4584 - The Glass Wall

I’m a developer and I do most of my development work under Unix/Linux. I have done so literally for decades (yeah, really 😃). I need Unix for my projects, I need it for small automation jobs, it’s the environment that I feel at home in.

MacOS is not Linux, but it is a variant of Unix. If you get something for Linux, chances are, that it is also available on the Mac. If not, you can just compile it from source yourself.

Windows always was different. Up to Steve Ballmer, Microsoft used to call Linux a cancer. They waged war against free and open source software. Not so any more. Their new CEO, Satya Nadella, apart from being a deeply charismatic person, is also a great strategist. He embraced Linux and Open Source, bought GitHub, the biggest repository of Open Source, and in general Microsoft today is one of the biggest contributors to Open Source, ranking with the likes of Google.

About a year ago they introduced WSL, the Windows Subsystem for Linux. It took some time to mature, but today it is ready for prime time.

WSL is basically a Linux running in Windows. You can even choose the distribution or install more than one. You don’t have a graphical user interface, but you do have the command line.

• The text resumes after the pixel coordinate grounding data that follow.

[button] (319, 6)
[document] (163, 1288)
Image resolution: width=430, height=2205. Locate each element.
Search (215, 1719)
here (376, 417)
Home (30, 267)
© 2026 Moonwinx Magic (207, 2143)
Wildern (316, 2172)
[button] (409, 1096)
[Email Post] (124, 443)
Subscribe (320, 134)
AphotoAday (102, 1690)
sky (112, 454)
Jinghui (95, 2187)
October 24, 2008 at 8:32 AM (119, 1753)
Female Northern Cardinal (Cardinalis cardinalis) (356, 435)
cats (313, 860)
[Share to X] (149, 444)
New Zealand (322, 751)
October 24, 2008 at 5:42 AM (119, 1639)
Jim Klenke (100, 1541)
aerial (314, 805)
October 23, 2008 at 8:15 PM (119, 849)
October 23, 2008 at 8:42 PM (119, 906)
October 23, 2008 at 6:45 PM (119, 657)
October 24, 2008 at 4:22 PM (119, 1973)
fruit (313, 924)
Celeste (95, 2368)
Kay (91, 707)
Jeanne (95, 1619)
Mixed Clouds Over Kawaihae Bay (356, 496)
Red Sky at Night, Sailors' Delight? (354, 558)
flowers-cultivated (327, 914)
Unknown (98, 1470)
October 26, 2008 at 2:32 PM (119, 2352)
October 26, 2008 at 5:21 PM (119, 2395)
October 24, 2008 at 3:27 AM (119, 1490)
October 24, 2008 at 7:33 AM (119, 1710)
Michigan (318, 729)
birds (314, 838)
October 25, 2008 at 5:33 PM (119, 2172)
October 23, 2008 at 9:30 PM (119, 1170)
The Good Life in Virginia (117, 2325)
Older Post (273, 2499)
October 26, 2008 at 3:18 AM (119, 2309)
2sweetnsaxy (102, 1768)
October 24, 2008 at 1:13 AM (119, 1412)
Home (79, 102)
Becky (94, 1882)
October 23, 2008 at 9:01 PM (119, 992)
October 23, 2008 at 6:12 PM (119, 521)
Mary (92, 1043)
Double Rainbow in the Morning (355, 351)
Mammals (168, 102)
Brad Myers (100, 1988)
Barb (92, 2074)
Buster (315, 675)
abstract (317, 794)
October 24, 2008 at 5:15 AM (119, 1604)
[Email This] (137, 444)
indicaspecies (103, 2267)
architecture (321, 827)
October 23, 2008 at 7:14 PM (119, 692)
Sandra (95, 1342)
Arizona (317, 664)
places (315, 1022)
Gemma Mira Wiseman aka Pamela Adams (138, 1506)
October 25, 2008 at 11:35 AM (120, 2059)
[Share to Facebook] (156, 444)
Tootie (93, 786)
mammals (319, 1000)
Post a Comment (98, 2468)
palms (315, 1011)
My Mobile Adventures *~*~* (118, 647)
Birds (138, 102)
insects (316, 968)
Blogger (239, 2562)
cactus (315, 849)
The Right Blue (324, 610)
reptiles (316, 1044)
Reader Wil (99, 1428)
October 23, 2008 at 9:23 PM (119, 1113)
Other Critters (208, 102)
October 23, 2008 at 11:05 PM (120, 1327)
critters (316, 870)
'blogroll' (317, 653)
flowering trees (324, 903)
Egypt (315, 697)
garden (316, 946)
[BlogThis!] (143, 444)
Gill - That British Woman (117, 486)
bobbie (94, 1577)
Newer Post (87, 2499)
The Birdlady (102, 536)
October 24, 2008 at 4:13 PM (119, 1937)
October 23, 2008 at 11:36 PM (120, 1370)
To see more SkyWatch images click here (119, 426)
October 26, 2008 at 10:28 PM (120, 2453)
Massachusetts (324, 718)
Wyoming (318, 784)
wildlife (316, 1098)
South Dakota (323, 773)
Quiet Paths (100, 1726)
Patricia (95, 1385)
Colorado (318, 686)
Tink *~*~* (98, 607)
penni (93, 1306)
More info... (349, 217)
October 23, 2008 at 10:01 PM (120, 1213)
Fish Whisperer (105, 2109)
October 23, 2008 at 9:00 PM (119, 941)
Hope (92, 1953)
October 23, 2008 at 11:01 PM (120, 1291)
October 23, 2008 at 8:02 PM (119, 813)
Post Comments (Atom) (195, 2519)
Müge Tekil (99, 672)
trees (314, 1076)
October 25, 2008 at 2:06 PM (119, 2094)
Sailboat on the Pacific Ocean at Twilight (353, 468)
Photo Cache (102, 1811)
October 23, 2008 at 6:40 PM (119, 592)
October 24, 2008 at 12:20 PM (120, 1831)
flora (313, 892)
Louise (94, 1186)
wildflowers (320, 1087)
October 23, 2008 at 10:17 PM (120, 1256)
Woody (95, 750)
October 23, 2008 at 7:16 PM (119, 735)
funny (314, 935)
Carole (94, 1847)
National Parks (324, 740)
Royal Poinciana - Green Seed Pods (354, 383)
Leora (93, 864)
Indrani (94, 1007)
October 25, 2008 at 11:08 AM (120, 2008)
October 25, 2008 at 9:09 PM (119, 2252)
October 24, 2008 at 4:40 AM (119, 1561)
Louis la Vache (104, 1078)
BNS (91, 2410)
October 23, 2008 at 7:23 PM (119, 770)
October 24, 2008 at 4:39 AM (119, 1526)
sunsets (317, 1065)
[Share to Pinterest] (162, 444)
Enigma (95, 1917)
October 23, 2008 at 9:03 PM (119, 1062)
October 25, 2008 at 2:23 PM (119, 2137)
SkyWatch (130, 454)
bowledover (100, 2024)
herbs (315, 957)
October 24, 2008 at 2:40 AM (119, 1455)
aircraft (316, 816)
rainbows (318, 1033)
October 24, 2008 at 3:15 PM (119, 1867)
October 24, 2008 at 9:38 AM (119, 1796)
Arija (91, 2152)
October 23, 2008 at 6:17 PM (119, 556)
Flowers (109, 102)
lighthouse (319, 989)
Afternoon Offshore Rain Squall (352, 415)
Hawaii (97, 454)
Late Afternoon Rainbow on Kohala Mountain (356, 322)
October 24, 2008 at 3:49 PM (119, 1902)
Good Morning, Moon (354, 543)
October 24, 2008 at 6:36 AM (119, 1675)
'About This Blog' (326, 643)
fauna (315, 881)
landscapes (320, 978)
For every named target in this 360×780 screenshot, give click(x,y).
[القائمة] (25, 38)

At first I didn’t understand how you should properly do real work with that thing. Use your Windows programs to work on the Linux files? Turns out you can’t. So I searched around and finally found the explanation: You don’t use Linux to create files under Linux. You use Linux to create and work with files of the Windows system around it.

You see, Windows programs can’t access Linux files, they don’t even see them, but the embedded Linux sees the Windows environment. You use Linux in Windows directories. There you can work with Windows files from both sides and even compile them to Linux programs.

It seems for programming purposes, even if you want to program under Linux and for Linux, Windows 10 has matured to be a fine environment and I think I can very well live with it.